TASK BRIEF:
From the line containing "The height and width of the screenshot is (840, 1447)." down to the line containing "The width and height of the screenshot is (976, 448)." in the records below, reproduce every line exactly, ends included, and omit all others.
DATASET CONTENT Start Marker
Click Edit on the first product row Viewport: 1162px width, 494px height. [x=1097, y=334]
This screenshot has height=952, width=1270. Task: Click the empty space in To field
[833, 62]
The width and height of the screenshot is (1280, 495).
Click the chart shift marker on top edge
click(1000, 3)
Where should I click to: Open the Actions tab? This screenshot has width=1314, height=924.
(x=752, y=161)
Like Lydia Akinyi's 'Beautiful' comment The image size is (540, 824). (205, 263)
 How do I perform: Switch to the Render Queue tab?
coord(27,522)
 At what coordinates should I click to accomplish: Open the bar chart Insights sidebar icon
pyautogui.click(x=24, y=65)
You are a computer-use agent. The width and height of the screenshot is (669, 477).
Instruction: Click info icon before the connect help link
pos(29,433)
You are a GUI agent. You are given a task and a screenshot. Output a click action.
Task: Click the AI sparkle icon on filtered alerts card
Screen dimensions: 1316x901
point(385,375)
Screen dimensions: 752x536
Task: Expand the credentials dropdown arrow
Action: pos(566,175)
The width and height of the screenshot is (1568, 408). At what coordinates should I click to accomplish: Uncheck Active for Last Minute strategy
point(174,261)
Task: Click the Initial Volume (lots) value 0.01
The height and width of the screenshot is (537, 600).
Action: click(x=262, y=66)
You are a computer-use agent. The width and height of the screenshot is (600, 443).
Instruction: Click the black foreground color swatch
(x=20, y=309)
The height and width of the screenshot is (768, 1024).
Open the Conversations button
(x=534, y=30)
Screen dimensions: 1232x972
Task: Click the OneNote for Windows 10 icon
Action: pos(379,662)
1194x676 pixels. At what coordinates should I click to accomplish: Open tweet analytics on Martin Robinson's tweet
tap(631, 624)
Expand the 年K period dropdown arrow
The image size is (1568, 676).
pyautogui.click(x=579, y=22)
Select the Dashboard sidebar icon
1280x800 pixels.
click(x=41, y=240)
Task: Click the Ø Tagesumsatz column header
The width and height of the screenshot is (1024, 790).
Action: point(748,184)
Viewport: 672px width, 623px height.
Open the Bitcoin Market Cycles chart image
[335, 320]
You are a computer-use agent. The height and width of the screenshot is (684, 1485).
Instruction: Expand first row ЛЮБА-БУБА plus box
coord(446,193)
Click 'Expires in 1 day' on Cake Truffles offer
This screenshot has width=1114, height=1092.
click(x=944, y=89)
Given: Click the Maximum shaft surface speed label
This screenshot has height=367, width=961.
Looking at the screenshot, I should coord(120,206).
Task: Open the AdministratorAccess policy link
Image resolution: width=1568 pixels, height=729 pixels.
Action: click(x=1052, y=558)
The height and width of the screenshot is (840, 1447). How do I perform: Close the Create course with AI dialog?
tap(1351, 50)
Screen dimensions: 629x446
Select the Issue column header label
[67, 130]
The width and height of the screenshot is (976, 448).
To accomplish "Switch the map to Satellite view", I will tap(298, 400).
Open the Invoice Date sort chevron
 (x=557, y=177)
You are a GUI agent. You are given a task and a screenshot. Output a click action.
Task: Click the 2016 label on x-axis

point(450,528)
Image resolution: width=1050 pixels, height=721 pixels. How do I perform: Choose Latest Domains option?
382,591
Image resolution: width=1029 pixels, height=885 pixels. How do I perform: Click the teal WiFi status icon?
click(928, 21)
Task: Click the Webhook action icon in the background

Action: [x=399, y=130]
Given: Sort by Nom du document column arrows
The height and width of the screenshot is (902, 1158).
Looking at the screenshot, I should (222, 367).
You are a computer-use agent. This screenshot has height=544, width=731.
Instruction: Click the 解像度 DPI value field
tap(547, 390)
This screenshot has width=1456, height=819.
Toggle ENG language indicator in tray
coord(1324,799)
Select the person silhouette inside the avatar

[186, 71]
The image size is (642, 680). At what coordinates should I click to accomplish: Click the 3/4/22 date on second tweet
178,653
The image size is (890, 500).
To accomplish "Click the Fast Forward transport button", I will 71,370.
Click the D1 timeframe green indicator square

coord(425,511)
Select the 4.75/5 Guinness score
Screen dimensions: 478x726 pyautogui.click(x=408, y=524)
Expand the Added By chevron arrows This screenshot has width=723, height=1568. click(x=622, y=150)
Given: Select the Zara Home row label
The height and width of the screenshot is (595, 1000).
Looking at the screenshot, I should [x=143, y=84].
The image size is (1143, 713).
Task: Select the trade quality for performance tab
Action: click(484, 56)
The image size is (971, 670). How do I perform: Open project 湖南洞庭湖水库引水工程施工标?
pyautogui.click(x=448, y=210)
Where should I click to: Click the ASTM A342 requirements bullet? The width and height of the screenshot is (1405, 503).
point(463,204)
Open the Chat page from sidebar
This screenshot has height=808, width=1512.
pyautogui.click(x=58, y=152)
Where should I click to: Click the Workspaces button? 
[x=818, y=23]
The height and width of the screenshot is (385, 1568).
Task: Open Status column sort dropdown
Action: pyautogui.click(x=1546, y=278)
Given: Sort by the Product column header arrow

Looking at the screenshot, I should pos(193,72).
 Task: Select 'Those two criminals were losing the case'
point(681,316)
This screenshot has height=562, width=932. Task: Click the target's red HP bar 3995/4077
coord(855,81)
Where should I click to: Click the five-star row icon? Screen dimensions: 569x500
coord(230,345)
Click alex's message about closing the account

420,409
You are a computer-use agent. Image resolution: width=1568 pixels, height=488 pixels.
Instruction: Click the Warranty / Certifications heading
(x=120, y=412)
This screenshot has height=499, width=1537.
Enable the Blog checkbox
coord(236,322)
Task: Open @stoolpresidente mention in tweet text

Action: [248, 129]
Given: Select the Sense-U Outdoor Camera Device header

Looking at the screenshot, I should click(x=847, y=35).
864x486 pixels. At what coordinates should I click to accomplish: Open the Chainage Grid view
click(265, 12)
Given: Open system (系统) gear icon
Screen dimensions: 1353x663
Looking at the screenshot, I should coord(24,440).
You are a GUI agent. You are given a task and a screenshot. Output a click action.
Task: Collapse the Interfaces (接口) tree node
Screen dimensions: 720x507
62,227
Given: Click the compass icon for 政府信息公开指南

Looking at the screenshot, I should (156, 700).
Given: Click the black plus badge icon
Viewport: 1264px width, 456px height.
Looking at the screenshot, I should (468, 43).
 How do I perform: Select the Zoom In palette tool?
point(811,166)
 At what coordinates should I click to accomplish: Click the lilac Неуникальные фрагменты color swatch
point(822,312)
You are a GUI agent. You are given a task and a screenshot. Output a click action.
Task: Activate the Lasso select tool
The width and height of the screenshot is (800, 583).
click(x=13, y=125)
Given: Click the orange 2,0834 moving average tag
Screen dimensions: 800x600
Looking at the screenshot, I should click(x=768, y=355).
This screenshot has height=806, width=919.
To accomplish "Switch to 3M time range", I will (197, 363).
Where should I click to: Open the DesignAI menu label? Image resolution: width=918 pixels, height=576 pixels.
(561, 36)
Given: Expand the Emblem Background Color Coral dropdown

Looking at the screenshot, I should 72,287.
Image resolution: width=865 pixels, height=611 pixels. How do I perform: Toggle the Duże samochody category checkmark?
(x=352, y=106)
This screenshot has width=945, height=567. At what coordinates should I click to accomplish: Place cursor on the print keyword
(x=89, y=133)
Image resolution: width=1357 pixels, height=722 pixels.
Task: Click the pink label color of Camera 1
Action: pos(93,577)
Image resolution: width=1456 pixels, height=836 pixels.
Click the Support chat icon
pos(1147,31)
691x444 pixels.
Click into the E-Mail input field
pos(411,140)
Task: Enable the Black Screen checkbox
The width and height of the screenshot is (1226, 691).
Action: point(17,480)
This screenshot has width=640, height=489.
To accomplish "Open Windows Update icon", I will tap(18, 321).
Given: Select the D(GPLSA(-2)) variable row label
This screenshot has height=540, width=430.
DATASET CONTENT End Marker
SOLVED PROBLEM:
The height and width of the screenshot is (840, 1447). How do I perform: Close the Create course with AI dialog?
tap(1351, 50)
Screen dimensions: 629x446
Select the Issue column header label
[67, 130]
The width and height of the screenshot is (976, 448).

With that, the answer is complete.